2. ¿Qué es un Halalach Uinic? En el centro de la hermosa ciudad de Yaxha, decorada en múltiples tonos de colores gris y verdes, y de los cantos variados de pequeñas aves de muchos colores; nació el pequeño pero agraciado Kajkunaj, primer hijo del gobernante de la ciudad, o como lo llamaban en su época: el Halalach Uinic. Alimentado por los mejores frutos, y durmiendo siempre en la habitación más cómoda, por ser, según cuentan, descendiente de los mismos fundadores del imperio. Con esto, cualquiera diría que tuvo la suerte de ser el niño con la vida más fácil del mundo, admirado por todos y nacido en la cura con más oro. Sin embargo, estuvo lejos de ser así, pues a cambio de esto tuvo que enfrentarse a los más complejos aprendizajes sobre economía, política y ciencias, pues algún día él sólo, como todo descendiente, se convertiría en el Halalach Uinic del imperio, como le llamaban a quienes tenían la labor de dirigir toda la civilización. Más allá de ser un simple director más, a finales del siglo XI su leyenda se haría más memorable, pues como muchos otros en su cargo a lo largo de la historia Maya, llevaría al crecimiento del imperio presenciando la construcción de gloriosas ciudades, y coordinando épicas batallas sólo equiparables a las de las más grandes historias de la ficción, para defender su ciudad. Todo esto, hasta el día en que el hombre de cabellos rubios que visitó a Iktan llegó.
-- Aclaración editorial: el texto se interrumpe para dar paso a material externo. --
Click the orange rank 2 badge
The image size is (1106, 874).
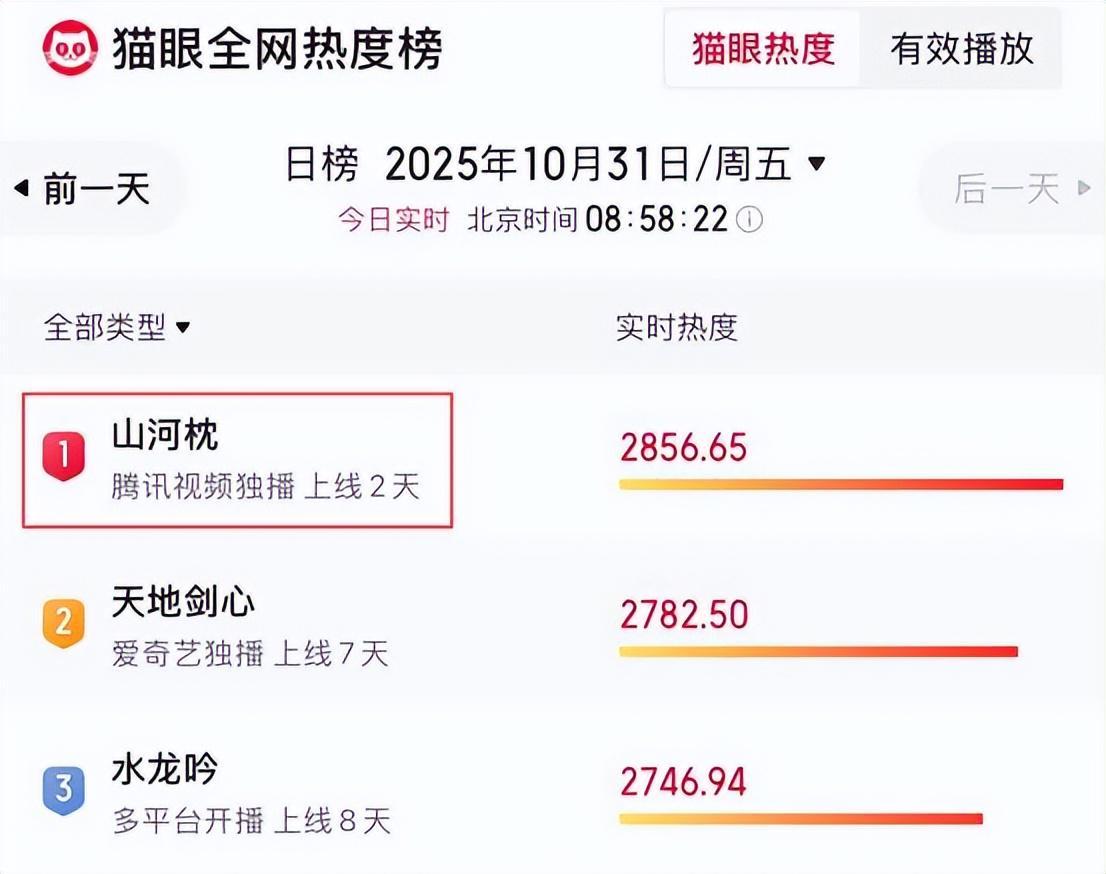point(63,622)

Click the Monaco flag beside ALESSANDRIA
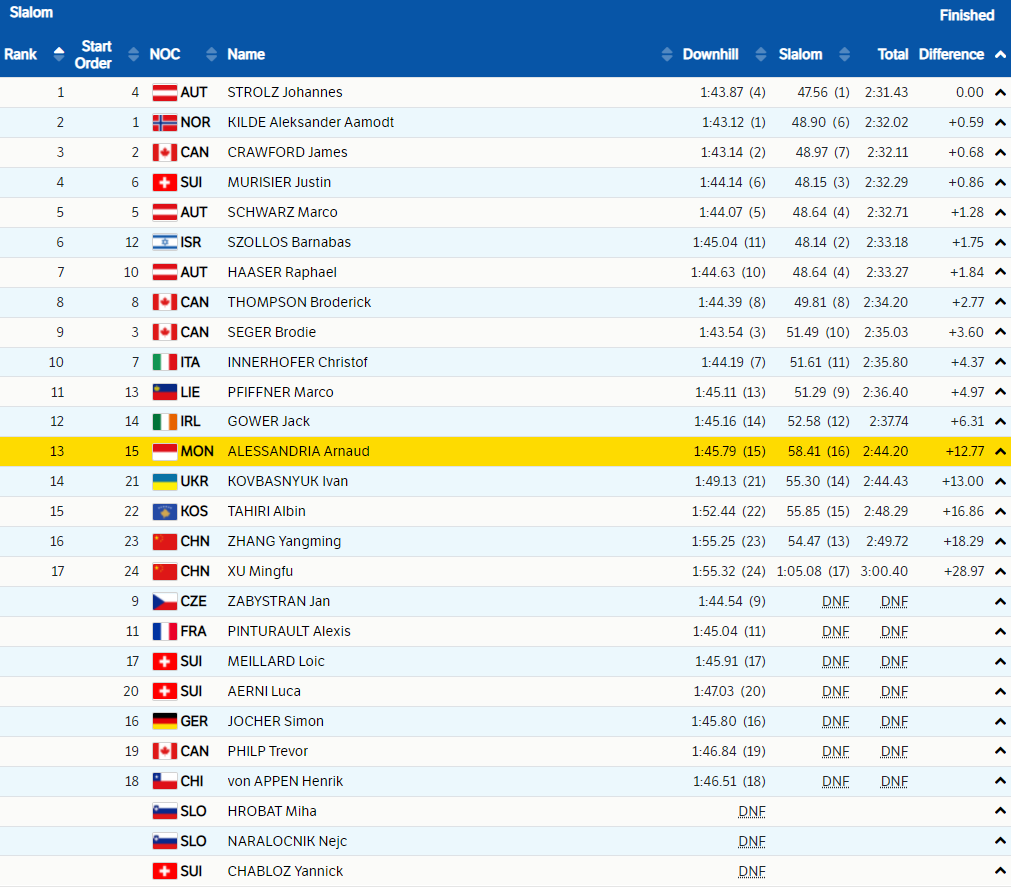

3. Toda historia tiene su mal personaje Cháak, fue una campesina maya muy bella, de cabellos lisos seductores y una piel trigueña fuera de críticas y cerca de admiraciones. De sonrisa contagiosa cuando nacía espontáneamente, y una inteligencia natural que pocos a su alrededor gozaban, pero con un sólo defecto, llena de envidia hacia quienes estaban por encima de su clase social. Recorría las casas de los demás Ah Chembal Uinicoob, que es como le llamaban a campesinos y artesanos, diciendo que los almenehoob no eran tan buenos como afirmaban. Lejos de buscar, como muchos de los de su clase, ayudar a la comunidad a ser mejor, se dedicó a esparcir calumnias sobre todo aquel que estuviera por encima de su posición, llena de celos. Al pasar el tiempo, cuando estaba sola en sus labores de recolecta de siembras, fue raptada por los habitantes de un pueblo no tan lejano, que llegaban es búsqueda de ciudades para colonizar; ella, a cambio de hacerse libre, les reveló información valiosa para encontrar y vencer al resto de su pueblo. Un ciclo lunar después, estaba ella y los frustrados colonizadores, vencidos y obligados a ser el último escalón social de los mayas, ocupado por quienes, como ellos, cometían faltas y debían trabajar en obras públicas, siendo los sirvientes del imperio.